Background: the need for cross-disciplinary methods and tools
The rapidity of technological development has made time-to-market key to commercially successful innovation. At the same time, growth in communication capabilities has led to new interdependencies between engineered systems and the other (independently evolving) systems around them. This means that better integration is required between design disciplines and between life cycle phases. New technological possibilities – for example in electronics, virtual reality and in 3D printing – are emerging and may disrupt existing solutions2. There is therefore an urgent need to ensure that researchers from diverse disciplinary backgrounds are enabled to combine different kinds of models into well-founded but heterogeneous collections that describe the key characteristics of these new emerging smart systems of systems3.
There are different dimensions to the increasing level of smartness in systems.
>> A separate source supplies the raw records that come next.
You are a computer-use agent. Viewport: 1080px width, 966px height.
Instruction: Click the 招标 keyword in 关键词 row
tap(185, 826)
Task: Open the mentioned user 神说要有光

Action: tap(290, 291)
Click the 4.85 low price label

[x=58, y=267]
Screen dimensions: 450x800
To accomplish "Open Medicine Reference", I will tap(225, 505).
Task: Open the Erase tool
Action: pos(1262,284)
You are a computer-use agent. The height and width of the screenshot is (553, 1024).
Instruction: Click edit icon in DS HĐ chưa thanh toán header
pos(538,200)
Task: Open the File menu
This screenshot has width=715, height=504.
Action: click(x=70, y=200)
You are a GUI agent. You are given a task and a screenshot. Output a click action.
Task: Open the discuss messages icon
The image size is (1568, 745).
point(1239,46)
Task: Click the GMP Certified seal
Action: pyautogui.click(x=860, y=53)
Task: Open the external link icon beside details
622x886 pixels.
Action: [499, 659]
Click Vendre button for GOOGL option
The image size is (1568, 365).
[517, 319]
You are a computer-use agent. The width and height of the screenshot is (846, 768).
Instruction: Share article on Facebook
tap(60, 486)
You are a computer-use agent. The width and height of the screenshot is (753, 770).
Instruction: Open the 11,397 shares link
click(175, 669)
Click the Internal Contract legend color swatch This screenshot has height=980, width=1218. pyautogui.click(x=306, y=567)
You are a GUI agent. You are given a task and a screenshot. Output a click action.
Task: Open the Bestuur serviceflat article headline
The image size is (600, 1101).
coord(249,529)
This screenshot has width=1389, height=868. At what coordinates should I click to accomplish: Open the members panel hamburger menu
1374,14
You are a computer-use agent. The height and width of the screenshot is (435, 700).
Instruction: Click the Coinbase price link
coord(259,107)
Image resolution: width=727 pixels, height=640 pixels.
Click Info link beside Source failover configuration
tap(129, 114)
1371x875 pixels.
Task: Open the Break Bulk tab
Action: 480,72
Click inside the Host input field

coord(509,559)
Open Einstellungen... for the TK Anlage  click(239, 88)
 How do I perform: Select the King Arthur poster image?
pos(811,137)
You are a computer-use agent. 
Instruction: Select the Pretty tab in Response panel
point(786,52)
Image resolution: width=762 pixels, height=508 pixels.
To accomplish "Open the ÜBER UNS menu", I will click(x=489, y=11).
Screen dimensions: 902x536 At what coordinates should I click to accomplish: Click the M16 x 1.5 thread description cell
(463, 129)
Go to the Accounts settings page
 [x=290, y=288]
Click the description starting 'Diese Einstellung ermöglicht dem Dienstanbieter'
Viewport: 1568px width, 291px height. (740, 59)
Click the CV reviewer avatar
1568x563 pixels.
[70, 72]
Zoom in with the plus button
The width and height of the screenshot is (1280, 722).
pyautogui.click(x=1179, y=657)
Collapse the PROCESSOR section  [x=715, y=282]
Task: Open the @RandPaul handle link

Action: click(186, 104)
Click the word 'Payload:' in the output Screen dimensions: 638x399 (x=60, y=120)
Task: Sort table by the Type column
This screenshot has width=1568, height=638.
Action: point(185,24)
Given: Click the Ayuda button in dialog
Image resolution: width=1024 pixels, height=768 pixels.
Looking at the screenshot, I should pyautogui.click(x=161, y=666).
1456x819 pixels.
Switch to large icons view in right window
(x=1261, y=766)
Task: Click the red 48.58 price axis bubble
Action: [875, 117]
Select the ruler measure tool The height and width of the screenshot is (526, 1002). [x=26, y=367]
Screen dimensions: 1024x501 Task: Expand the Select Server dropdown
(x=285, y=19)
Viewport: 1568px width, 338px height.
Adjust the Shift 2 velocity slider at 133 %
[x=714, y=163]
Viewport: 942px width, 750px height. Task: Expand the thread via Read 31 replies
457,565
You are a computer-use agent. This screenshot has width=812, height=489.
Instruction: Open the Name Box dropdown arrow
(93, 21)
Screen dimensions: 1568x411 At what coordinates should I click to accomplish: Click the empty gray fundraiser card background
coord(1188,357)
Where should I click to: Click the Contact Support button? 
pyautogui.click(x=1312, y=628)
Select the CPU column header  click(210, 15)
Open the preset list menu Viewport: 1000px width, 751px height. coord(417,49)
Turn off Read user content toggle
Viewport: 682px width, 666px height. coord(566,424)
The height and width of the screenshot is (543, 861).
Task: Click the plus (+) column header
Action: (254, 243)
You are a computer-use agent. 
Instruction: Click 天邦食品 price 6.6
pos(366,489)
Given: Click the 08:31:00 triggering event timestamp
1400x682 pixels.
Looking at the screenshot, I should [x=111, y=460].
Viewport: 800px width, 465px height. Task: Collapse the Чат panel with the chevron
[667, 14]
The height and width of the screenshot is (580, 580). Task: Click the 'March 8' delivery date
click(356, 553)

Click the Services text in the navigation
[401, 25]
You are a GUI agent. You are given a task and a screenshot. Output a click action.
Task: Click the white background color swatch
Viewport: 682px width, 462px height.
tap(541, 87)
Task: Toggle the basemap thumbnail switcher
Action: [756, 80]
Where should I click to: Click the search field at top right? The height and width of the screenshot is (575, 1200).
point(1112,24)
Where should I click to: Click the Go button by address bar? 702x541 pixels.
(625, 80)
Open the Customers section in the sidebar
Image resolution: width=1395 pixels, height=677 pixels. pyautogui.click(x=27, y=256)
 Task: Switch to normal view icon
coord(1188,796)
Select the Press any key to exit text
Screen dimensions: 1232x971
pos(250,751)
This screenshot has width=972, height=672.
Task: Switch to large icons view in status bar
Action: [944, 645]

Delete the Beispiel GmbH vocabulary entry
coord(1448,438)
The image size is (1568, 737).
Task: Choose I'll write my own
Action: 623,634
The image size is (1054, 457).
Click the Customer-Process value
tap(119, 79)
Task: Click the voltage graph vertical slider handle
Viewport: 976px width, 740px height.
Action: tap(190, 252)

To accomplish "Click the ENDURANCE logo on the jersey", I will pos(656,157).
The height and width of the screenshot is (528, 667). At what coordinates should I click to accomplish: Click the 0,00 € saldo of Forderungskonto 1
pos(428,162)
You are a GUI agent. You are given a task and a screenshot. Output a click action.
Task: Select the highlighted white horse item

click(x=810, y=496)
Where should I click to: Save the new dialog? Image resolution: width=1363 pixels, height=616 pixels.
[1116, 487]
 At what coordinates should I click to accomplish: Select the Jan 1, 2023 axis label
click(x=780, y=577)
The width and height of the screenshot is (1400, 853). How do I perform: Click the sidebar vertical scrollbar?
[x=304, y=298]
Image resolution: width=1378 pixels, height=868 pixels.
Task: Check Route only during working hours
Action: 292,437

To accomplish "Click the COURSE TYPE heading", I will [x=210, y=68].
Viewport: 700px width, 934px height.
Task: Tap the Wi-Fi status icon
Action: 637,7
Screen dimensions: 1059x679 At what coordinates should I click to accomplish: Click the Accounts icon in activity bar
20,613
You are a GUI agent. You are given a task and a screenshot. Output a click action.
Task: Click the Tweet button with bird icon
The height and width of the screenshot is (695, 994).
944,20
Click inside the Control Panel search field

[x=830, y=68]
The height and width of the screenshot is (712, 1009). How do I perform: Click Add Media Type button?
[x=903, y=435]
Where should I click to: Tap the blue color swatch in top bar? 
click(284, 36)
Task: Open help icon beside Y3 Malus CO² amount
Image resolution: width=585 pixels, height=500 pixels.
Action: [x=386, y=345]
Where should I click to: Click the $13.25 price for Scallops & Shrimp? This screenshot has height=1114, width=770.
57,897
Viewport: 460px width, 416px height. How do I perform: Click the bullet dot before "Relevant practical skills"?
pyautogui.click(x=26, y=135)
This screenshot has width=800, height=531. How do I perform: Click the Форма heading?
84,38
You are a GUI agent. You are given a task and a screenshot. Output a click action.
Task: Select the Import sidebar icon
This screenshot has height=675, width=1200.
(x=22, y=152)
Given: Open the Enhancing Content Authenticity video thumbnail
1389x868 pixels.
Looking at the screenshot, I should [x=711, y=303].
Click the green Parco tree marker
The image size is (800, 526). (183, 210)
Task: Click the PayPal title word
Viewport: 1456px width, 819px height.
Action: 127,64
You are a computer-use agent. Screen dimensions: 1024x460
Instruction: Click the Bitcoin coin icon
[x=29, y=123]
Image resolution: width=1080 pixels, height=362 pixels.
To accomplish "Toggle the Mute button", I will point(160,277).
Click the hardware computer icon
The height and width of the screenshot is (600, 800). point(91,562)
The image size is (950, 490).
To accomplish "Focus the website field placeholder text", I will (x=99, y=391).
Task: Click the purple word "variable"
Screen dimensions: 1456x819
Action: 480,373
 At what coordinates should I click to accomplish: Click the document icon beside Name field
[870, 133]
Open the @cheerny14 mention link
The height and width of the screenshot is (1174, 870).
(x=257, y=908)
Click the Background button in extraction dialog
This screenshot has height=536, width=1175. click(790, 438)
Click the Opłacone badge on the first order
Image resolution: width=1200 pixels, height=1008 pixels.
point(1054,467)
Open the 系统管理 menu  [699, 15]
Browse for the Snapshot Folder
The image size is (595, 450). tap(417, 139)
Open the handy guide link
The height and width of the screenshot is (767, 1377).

One dimension is the relationship of the engineered system in relation to the overall (eco-)system of which it forms a part.
Here the technology roadmap of the ecosystem elements towards their targeted markets are of main importance. A second dimension relates to how the individual engineered system evolves to raise its level of smartness from monitoring, control, optimisation to autonomous behaviour.
Nowadays users expect that systems from different suppliers will interoperate seamlessly in ways that may not have been considered when the individual constituent systems were conceived. In particular, in a business-to-business value chain it is of the utmost importance to have a vision for the evolution of interoperability between all relevant systems in the same ecosystem and this can be seen at different levels from smart components, through smart products, smart connected products, smart product systems and ultimately smart (eco-)systems of systems.
The ecosystem level in particular utilises artefacts that have been produced in one product lifecycle phase in another lifecycle phase. For example, CAD drawings might subsequently be used for 3D printing or to support augmented reality views post-deployment. There could also be monitoring of deployed products that can feed information back to either development or production based on big data analysis.
For each individual product different levels of smartness can be achieved, each enabled by particular technologies:
1. Monitoring: Sensors and external data sources enable monitoring of aspects of the system and its environment. Typically the main enabling technology is the Internet of Things (IoT)4.
2. Control: Given a monitoring capability, embedded software, possibly alongside a cloud solution, confers the ability to personalise and control some system functionality. Typically the main enabling technology is that of Cyber-Physical Systems (CPSs)5.
3. Optimisation: Given monitoring and control capabilities, it becomes possible to optimize performance by predicting forthcoming issues. The enabling technology is typically based on big data analysis6 or machine learning7.
4. Autonomy: In certain domains, a degree of autonomy is sought, in which decisions are made by a system in accordance with its own principles. In practice, a balance is often sought between autonomy and the capacity to collaborate and interact with external systems, for example to create systems that can optimise performance and carry out self-diagnostics in a safe manner. Expertise in fields such as safety, security, dependability and must be involved if the system has an ability to do damage8.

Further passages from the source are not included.